-- Data supplied follows --
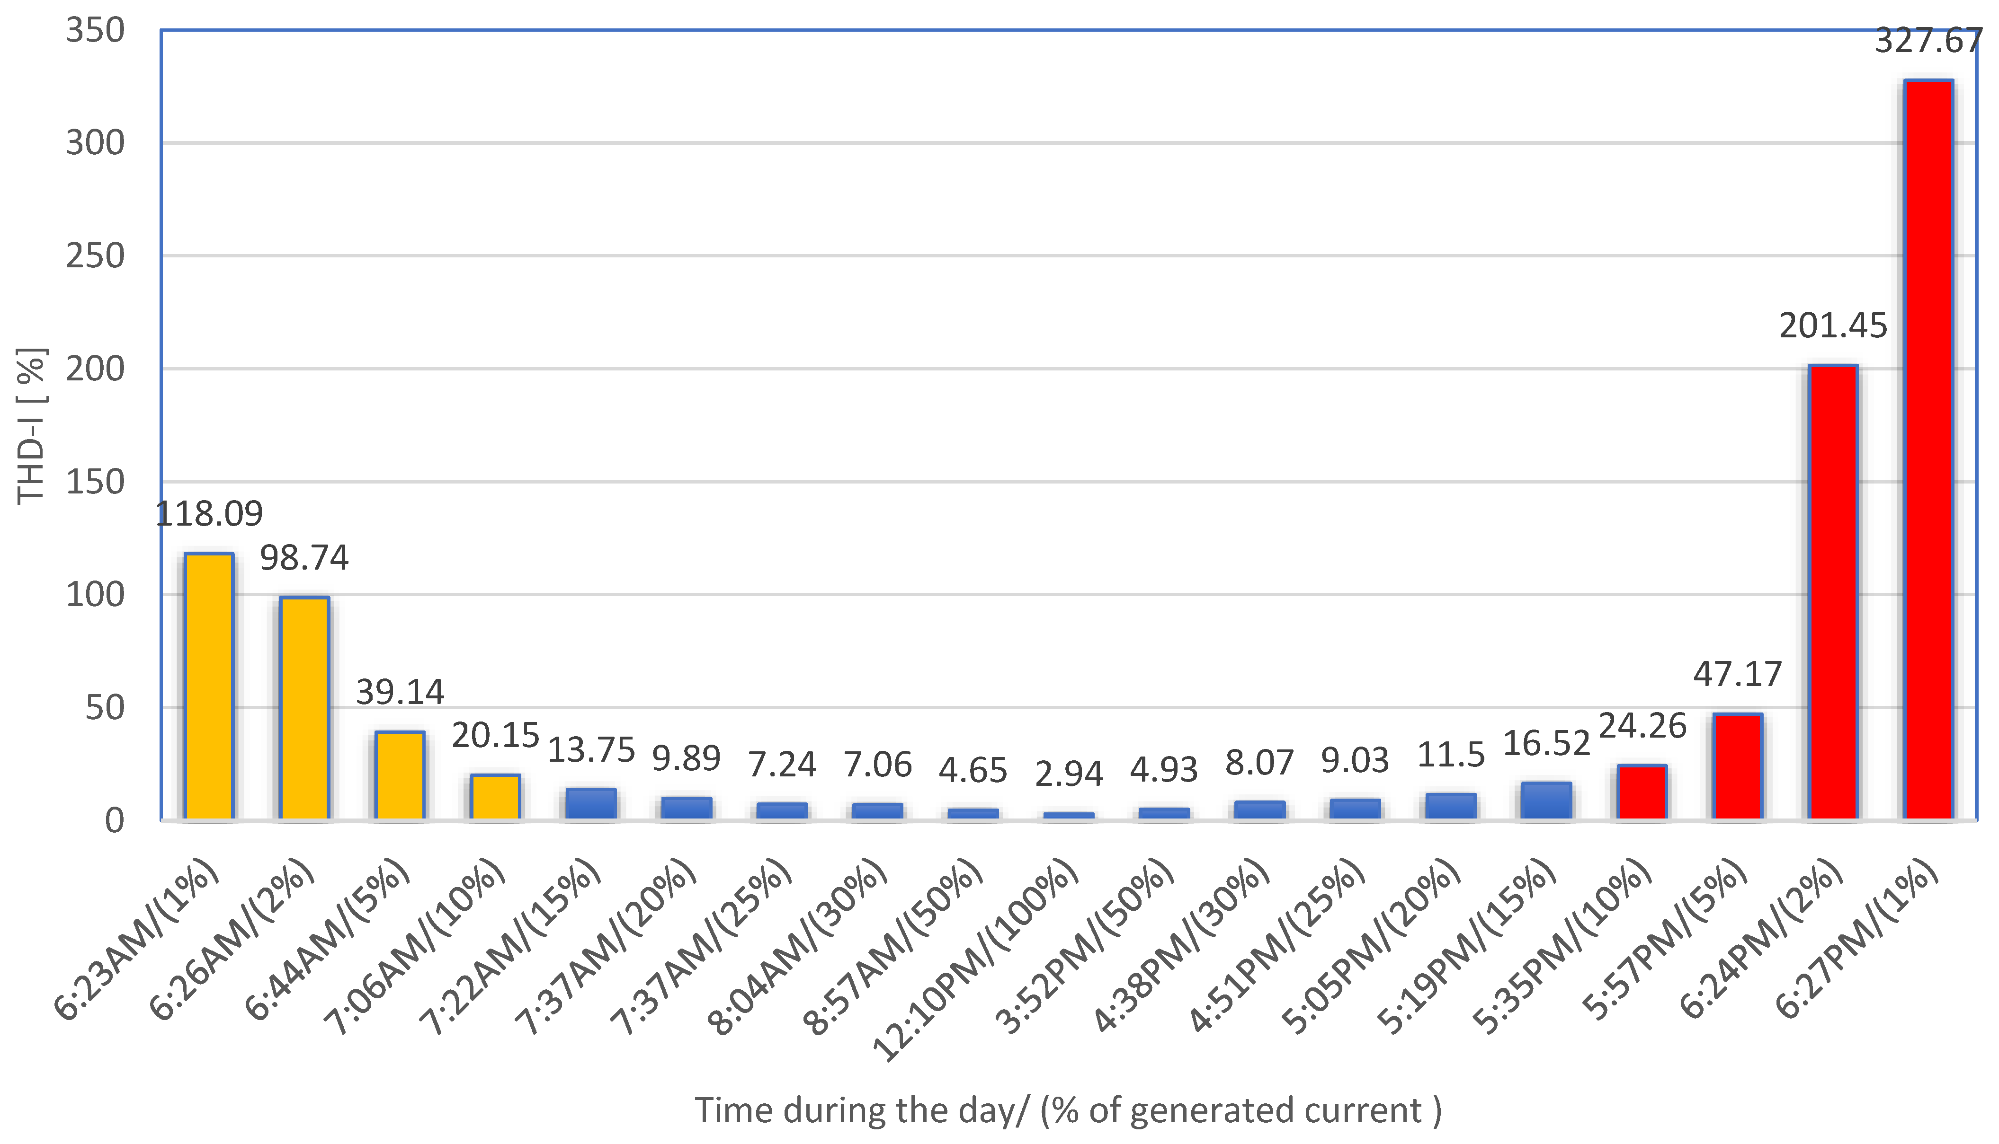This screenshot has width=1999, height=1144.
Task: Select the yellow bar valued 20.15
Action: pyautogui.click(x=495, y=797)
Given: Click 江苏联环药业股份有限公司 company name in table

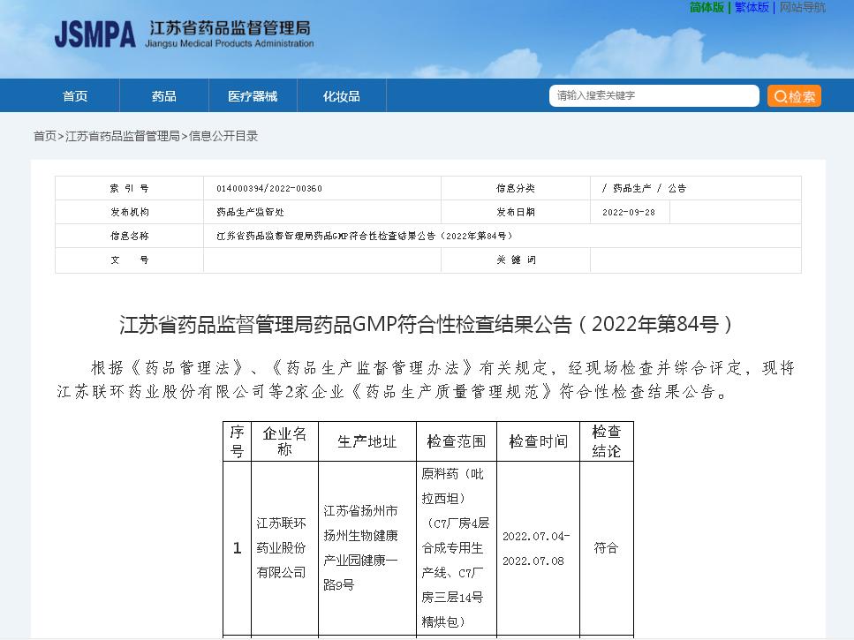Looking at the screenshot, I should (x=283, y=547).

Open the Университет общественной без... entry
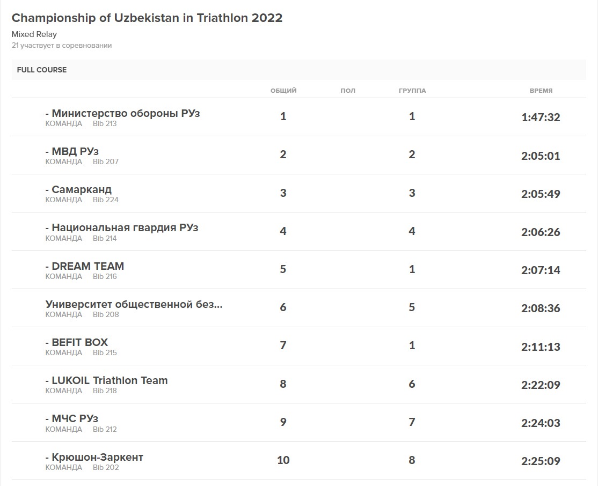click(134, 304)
-- Data supplied concluded --
§ **What is required**: Only the lines from the line with "Given: Click 江苏联环药业股份有限公司" through the end of the records belong in your copy. Repeat them exactly, without pictures.

§ **Finished exercise**:
Given: Click 江苏联环药业股份有限公司 company name in table

Looking at the screenshot, I should (x=283, y=547).

Open the Университет общественной без... entry
click(134, 304)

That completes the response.